Fraser's AFL playing career ended when he resigned from the Gold Coast Suns on 29 August 2012. Fraser played for Gold Coast Suns from 2011 until 2012 where he played a total of 18 games and kicked 12 goals for the club.

==Coaching career==
Following the end of his playing career in 2012, Fraser expressed interest in football coaching roles and stated that wanted to establish a long-term coaching career. He has completed two coaching courses; Level Two Coaches Course and Next Coach Program.

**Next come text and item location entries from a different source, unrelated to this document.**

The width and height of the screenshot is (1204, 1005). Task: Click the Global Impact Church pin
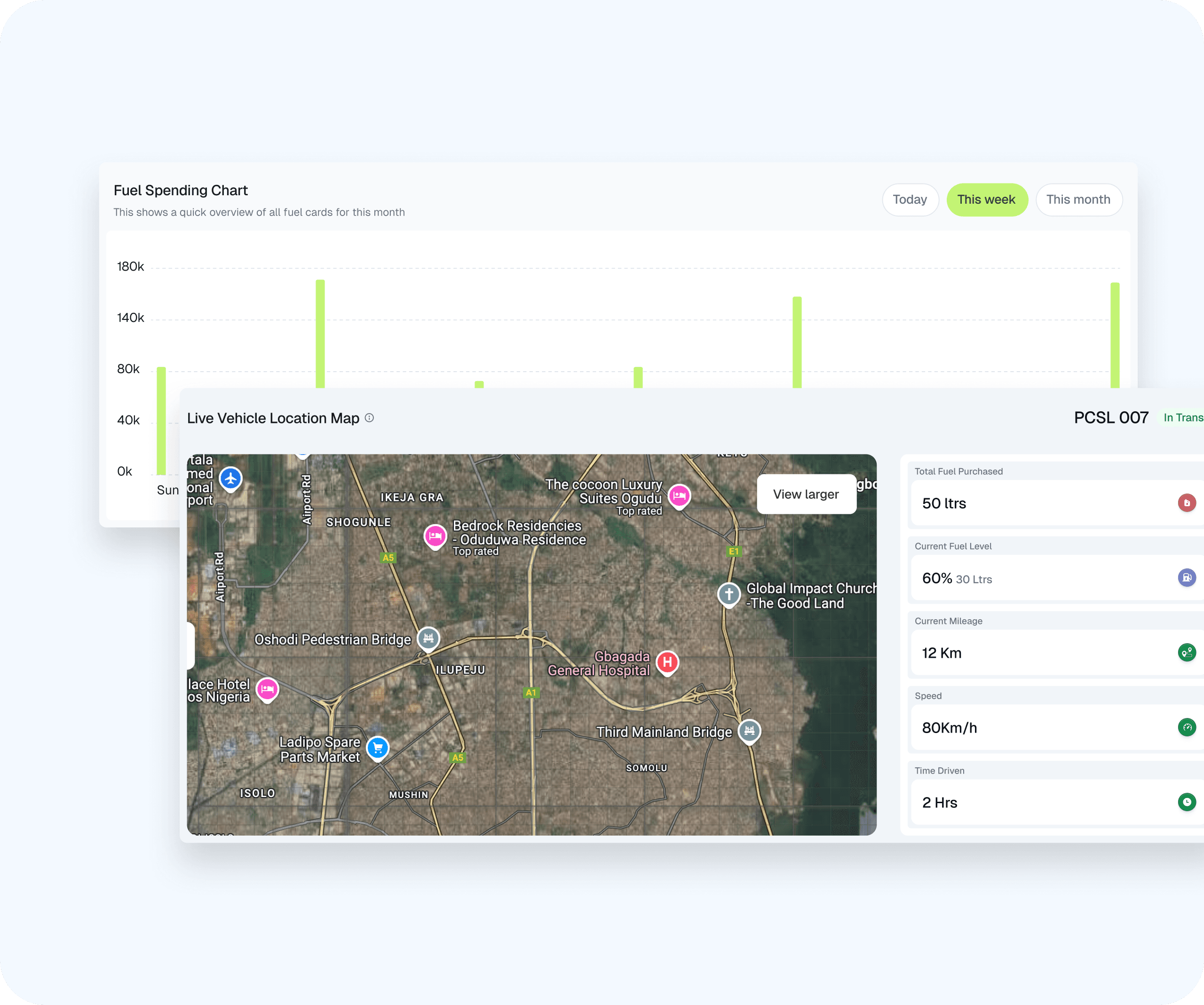click(729, 594)
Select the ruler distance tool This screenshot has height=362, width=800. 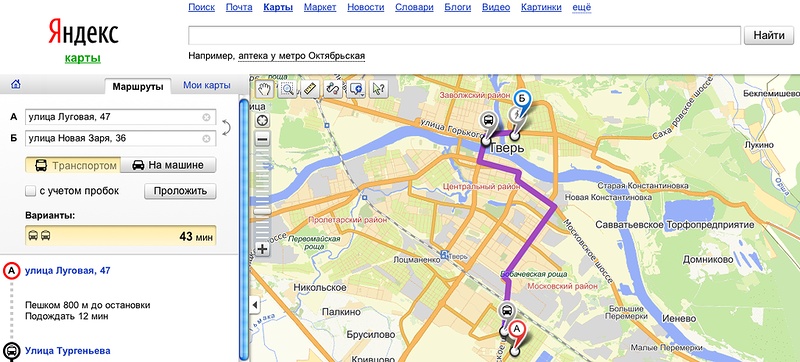click(310, 89)
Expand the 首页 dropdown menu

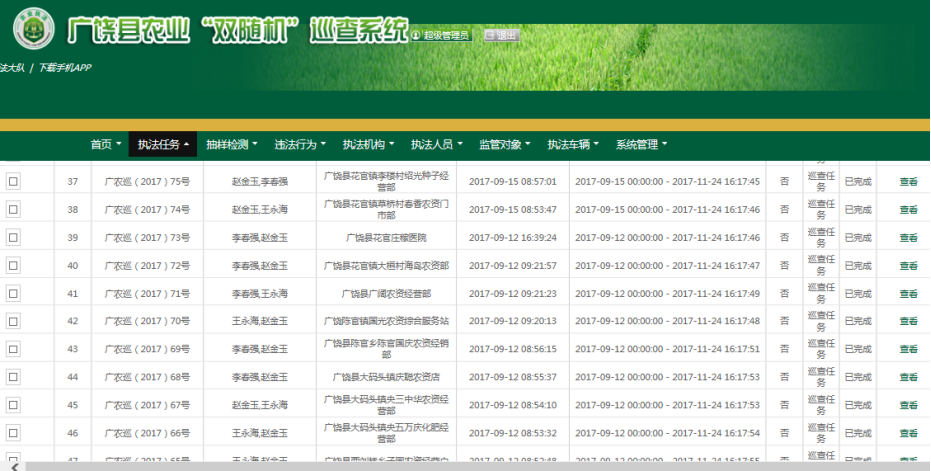tap(105, 144)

In January 2014, Fraser commenced his coaching career when he was appointed coach of the Gold Coast Suns' reserves team that played in the North East Australian Football League (NEAFL). He remained on the Gold Coast in 2015 where he played local football for the Labrador Tigers and was highly influential in their first ever QAFL premiership victory that year, which was also the first premiership win in Fraser's football career.

===Carlton===
He signed to serve as an assistant coach in the role of development coach at the Carlton Football Club in 2016 under senior coach Brendon Bolton, and within that role served as coach of its club, the Northern Blues. He remained with the club until the start of the 2020 season, at which point the impacts of the COVID-19 pandemic saw Carlton end its connection with the Northern Blues and made Fraser redundant. In 2021, the VFL club re-established itself under its previous identity, the Northern Bullants, and Fraser remained with the club as its senior coach.

===Collingwood===
Having left the Bullants at the end of the 2021 season, Fraser was appointed coach of Collingwood's VFL team ahead of the 2023 season and as assistant coach in the role of Head of Development under senior coach Craig McRae. Fraser departed the Collingwood Football Club at the end of the 2025 AFL season.

===Return to Carlton===
Fraser returned to the Carlton Football Club as an assistant coach in the role of forwards coach under senior coach Michael Voss for the 2026 season. From round 10, following Voss' resignation as senior coach, Fraser was appointed as caretaker senior coach of Carlton for the remainder of the 2026 season. Following the round 22 victory over the Saints, and with a 10–2 win loss record as caretaker senior coach, Fraser officially put his hand up to enter the process for the permanent position along with a short-list of four other candidates. Fraser was appointed full-time senior coach of Carlton in August 2026.

==Personal life==
Fraser married long time girlfriend Kylie Sutcliffe in December 2008 in Port Melbourne. They have 2 children, Ted (born in 2009) and Emmy (born in 2013).

In 2013, Fraser was a part-time AFL commentator on ABC radio.